On Apr 22, 2011, at 11:01 AM, Cedric Laczny wrote:
On Friday, 22. April 2011 16:31:20 Steven Watanabe wrote:
AMDG
On 04/22/2011 05:59 AM, Cedric Laczny wrote:
it recently came to my mind again that the distributed BFS in the PBGL seems to produce different results when applied to multiple processors as to when applied to a single processor (s. http://lists.boost.org/boost- users/2010/12/64783.php) If this is true, I really would like to know what the reasoning is behind this and it should be noted in the documentation of course to help prevent surprises as in the discussion above. Unfortunately, at that time, no definite answer was given and this question puzzled me again now... Any ideas on that?

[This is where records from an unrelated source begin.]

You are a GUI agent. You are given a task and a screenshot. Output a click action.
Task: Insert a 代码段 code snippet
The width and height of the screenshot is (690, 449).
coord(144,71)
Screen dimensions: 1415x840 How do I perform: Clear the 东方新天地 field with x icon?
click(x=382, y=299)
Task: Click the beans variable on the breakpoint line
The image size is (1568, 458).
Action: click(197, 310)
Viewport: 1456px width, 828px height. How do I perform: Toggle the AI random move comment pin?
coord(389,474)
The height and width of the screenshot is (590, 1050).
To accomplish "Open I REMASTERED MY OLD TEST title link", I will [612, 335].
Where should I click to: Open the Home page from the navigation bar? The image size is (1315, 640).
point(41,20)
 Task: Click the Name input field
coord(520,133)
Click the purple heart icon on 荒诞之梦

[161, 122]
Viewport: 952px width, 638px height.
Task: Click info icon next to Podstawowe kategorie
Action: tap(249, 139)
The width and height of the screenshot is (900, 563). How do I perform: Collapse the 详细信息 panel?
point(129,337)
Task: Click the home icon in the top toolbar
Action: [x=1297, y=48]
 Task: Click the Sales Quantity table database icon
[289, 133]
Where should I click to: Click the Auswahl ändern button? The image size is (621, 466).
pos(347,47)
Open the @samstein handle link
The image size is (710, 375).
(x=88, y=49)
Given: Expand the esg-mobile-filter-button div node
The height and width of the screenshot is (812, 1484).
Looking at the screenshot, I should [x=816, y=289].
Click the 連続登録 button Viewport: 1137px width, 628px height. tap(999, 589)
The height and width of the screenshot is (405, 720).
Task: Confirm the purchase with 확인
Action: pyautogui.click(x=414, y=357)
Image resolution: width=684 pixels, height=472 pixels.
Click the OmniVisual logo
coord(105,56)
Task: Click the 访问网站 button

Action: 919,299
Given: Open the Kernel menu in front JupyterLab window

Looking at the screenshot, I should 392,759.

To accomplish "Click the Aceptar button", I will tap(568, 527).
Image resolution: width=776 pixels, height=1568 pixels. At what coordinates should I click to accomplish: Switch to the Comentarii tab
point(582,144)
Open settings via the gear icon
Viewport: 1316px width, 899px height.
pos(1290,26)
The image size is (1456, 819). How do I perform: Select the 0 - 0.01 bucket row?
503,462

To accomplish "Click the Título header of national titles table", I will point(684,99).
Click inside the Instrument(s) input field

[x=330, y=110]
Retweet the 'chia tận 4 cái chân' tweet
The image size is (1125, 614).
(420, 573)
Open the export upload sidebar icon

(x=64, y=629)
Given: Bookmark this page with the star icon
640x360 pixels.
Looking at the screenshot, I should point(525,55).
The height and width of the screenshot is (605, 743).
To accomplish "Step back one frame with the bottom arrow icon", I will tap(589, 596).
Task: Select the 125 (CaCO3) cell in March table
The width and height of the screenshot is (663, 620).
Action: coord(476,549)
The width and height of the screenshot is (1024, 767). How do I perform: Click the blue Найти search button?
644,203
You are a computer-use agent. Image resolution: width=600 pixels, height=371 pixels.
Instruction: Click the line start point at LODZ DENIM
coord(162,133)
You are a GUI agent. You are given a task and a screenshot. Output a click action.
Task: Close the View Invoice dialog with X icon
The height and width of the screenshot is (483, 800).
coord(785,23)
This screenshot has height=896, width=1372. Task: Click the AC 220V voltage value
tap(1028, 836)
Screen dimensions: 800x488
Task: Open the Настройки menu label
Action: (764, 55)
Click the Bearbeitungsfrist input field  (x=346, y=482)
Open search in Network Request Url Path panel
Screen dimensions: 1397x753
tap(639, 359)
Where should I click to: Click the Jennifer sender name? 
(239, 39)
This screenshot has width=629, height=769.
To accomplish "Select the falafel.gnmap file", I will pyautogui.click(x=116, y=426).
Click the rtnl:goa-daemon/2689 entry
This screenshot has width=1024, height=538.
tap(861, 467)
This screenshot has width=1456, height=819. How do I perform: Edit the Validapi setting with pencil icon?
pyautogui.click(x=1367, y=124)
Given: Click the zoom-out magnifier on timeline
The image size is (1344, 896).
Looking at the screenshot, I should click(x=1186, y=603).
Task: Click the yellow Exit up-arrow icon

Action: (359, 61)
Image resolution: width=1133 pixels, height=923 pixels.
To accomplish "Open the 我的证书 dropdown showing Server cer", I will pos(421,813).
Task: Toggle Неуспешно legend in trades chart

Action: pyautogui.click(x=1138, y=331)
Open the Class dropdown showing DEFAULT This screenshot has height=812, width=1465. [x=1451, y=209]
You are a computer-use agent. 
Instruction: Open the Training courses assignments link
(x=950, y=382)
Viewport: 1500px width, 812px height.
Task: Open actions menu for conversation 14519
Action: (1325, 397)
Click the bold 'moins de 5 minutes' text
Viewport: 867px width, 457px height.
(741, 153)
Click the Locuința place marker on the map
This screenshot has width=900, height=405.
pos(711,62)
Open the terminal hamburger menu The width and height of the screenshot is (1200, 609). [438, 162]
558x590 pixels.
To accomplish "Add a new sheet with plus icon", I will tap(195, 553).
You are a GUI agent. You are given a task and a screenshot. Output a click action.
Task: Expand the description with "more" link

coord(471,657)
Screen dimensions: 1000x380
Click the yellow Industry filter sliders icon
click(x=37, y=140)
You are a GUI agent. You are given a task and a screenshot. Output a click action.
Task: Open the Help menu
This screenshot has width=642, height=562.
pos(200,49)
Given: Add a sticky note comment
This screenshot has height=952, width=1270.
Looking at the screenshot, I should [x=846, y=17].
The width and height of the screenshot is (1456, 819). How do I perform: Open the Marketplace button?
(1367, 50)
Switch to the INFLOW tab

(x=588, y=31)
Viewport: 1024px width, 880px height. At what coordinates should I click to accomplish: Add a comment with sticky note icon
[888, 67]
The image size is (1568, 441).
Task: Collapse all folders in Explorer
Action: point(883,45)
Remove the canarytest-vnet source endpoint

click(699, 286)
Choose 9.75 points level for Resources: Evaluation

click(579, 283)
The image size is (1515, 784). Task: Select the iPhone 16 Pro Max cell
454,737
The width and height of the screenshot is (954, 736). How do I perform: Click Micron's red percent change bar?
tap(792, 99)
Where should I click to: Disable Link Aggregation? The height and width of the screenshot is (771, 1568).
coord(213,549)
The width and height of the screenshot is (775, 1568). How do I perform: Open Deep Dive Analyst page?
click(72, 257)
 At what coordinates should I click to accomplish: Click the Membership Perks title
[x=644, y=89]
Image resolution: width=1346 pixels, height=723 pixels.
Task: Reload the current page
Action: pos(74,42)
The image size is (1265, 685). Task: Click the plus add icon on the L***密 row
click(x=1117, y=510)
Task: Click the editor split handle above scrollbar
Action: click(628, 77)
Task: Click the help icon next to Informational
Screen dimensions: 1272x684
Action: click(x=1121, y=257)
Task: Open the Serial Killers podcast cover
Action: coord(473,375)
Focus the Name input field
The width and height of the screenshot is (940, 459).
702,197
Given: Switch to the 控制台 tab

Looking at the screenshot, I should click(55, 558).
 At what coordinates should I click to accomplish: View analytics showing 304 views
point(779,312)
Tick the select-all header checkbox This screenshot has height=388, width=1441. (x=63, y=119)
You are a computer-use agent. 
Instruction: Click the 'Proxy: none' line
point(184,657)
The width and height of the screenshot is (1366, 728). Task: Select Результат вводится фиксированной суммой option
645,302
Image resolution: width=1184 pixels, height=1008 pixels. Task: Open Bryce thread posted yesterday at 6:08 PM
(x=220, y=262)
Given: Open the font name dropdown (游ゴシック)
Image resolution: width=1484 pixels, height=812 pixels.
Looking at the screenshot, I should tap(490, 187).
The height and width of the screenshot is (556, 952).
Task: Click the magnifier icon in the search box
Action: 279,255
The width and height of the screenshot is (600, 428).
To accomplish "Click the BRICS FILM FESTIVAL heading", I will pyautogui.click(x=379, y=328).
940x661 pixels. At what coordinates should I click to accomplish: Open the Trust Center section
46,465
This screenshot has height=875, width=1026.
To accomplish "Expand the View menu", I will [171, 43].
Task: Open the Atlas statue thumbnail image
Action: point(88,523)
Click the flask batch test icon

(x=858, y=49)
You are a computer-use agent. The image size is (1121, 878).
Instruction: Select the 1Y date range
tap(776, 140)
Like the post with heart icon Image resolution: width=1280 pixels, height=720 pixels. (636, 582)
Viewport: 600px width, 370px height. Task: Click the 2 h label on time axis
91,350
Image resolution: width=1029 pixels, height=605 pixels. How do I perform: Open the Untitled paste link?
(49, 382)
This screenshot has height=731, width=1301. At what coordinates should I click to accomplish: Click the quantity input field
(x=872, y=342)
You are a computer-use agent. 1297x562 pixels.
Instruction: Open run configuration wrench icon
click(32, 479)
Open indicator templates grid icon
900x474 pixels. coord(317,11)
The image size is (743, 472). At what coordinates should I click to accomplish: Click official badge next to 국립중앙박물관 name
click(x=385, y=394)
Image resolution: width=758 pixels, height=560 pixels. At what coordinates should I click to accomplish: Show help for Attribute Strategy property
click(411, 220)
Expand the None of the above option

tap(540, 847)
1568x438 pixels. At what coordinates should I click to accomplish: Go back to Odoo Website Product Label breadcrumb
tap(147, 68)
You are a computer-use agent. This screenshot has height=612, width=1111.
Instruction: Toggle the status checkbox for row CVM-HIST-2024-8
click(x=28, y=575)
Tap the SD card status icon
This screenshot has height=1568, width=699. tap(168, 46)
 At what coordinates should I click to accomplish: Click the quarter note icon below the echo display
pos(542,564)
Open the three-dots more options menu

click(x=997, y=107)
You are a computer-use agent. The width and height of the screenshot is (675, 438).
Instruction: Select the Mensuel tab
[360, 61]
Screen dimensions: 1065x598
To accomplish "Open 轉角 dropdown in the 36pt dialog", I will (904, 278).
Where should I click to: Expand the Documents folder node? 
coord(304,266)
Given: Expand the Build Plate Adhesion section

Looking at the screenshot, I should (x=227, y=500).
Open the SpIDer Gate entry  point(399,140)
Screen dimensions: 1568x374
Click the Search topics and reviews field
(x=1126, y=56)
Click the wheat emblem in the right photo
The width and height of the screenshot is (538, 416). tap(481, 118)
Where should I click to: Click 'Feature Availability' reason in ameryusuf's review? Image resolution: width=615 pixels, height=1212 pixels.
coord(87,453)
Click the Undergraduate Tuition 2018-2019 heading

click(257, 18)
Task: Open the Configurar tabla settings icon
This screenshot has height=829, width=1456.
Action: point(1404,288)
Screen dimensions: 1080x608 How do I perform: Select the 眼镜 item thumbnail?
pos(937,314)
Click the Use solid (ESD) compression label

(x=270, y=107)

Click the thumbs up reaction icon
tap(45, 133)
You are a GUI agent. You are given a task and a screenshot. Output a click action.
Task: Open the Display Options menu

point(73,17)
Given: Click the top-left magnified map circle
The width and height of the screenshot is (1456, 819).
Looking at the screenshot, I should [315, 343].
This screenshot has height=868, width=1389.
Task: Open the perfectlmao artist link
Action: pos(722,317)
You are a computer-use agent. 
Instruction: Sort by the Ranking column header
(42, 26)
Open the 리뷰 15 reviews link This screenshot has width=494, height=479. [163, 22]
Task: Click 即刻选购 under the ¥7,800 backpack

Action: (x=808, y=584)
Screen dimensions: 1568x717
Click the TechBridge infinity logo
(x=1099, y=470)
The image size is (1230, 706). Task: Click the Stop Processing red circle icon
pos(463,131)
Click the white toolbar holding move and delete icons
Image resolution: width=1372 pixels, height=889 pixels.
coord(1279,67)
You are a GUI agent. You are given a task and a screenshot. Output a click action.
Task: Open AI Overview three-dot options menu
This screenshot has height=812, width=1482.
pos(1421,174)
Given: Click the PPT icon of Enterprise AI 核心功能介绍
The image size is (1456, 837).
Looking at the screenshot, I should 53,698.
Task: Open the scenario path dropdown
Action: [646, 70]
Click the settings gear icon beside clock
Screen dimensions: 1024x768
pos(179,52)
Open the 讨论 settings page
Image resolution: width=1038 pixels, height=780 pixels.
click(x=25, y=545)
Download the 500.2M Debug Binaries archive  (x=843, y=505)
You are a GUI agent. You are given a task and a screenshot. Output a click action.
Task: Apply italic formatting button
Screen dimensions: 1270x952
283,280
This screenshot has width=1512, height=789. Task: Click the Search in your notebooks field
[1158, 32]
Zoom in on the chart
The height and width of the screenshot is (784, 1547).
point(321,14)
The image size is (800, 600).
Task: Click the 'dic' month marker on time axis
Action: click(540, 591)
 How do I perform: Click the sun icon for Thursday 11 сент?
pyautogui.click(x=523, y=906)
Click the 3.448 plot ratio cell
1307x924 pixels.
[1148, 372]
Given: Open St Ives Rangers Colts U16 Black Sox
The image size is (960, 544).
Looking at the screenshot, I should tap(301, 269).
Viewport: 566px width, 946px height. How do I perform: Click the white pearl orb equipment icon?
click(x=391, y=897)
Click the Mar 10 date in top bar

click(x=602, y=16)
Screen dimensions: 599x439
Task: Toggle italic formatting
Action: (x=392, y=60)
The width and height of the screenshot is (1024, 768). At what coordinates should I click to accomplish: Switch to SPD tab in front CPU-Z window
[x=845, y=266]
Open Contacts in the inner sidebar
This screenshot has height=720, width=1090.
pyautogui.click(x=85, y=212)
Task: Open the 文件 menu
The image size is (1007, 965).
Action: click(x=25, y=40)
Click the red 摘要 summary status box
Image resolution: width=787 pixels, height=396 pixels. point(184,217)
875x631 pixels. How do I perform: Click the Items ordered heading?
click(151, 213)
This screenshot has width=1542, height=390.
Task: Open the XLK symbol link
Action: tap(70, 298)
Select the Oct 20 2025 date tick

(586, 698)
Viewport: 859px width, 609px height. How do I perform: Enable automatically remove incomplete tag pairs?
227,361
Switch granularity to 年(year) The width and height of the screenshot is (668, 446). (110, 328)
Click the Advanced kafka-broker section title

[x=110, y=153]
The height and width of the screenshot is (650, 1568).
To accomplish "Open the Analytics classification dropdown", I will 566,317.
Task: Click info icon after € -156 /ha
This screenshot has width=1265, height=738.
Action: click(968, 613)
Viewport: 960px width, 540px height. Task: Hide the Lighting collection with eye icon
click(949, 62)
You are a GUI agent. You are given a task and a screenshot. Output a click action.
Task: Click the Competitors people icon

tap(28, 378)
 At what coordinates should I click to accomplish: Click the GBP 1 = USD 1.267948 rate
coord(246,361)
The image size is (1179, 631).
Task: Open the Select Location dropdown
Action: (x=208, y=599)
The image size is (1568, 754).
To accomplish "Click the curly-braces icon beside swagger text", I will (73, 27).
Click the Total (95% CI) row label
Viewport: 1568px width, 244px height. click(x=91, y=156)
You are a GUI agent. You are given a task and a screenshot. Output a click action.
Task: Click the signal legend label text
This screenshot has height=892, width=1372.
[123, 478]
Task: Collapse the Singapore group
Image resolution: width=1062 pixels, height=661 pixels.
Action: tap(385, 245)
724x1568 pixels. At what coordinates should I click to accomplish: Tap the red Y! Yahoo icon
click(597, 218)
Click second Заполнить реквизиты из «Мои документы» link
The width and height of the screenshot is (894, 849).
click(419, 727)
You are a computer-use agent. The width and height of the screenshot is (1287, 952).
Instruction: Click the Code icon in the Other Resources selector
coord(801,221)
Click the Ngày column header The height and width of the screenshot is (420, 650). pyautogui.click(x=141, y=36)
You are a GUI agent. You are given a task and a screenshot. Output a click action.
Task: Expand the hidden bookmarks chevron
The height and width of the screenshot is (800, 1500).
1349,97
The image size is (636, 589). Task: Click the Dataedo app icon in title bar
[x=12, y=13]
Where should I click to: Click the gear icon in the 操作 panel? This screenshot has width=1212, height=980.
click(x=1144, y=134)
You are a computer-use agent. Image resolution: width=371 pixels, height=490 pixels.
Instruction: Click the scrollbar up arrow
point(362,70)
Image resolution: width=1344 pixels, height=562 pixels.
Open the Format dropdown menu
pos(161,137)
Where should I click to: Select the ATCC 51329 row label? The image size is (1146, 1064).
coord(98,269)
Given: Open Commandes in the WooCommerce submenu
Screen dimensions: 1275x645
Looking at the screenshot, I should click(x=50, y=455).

Why would you expect the results to be exactly the same? Parallelism usually introduces a certain amount of non-determinism.
I agree with you on that, generally. And it is good to note this explicitly again. However, maybe I just got a weird kind of perception/expectation here, but especially for search-algorithms, I would expect parallel algorithms to return the same results as otherwise the question of correct interpretation of the parallel results arises to me. I mean, if you get different distance-results depending on the number of processors, what is then the use of distributed BFS, e.g. if you want to know the BFS-distance from source to a specific vertex x?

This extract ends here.